Elevator buildings in New York at highest risk of structural fires

Nearly 85% of all elevator buildings in Brooklyn have been served one or more notices of violation related to fire codes by the city's Department of Housing Preservation and Development (HPD) in the past four years. These include an 80-unit building with 135 violation orders (24 of which are open) and 26 buildings on Ridge Boulevard in Brooklyn, where a woman was critically injured in a fire last week.

Community districts in Southern Brooklyn have the most elevator buildings with fire code violations

Elevator buildings with violations by Community District (normalized for population), 2019-2022

Data: NYC Open Data, CDC/ATSDR census data

The Fire Department of New York responded to 13,973 emergencies related to structural fires in 2021. Right now, 19,043 buildings have open fire code violations with the HPD. About 600 of these are classified as "immediately hazardous", the most severe class of housing code violations. These violations range from defective smoke alarms to damaged self-closing doors and obstructed fire escapes.
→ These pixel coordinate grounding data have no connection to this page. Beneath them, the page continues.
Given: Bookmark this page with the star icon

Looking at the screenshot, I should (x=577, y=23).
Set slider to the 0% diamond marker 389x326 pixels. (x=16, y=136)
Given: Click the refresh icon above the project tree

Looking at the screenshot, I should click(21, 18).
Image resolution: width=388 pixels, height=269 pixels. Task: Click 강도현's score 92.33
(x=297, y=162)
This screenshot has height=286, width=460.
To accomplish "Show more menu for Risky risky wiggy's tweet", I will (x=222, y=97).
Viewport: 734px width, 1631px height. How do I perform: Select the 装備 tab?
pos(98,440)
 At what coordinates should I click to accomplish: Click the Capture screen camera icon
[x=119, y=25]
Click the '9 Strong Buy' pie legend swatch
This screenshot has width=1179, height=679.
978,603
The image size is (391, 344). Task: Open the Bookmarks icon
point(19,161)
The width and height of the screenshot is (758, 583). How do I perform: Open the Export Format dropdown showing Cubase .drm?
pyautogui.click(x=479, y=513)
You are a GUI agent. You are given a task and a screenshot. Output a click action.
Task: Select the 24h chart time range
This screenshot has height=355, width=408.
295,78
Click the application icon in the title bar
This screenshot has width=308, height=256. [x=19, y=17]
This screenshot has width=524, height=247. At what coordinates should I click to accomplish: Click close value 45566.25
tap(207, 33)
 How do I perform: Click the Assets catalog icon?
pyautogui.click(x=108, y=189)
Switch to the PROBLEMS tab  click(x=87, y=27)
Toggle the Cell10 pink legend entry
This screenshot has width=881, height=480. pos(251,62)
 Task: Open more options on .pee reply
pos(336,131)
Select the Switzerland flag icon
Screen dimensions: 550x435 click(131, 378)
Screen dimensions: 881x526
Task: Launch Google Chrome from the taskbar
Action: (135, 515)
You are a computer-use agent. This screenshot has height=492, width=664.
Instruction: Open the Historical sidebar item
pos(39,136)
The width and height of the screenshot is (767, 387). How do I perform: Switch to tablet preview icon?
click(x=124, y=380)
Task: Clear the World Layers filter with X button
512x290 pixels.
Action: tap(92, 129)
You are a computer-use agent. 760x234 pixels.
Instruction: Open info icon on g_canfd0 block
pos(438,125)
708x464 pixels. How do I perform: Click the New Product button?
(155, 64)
Multi-family elevator buildings over 2x more likely to have fire code violations than any other category

Types of buildings for every 10,000 violations (normalized), 2019-2022

Data: NYC Open Data

While multi-family elevator buildings were the most likely to have fire code violations, one and two-family buildings accounted for the lowest number of violations of any kind of occupied structure – even lower than vacant land. This could be attributed to the fact that this category is not subject to some fire safety codes, like the self-closing door rule. And because most of the structures in Staten Island are one and two-family apartments, it has the fewest number of buildings with fire code violations overall.

As of December 2022, over 9,000 elevator buildings have open violations, some of them active since January 2019. 395 of these are rent-impairing, which if not corrected soon will be "a fire hazard or a serious threat to the life, health or safety of occupants". On reinspections, HPD has found that 766 buildings have not yet complied with their notices of violation. HPD was unable to access 606 buildings for reinspection, and 358 buildings sent in invalid certifications.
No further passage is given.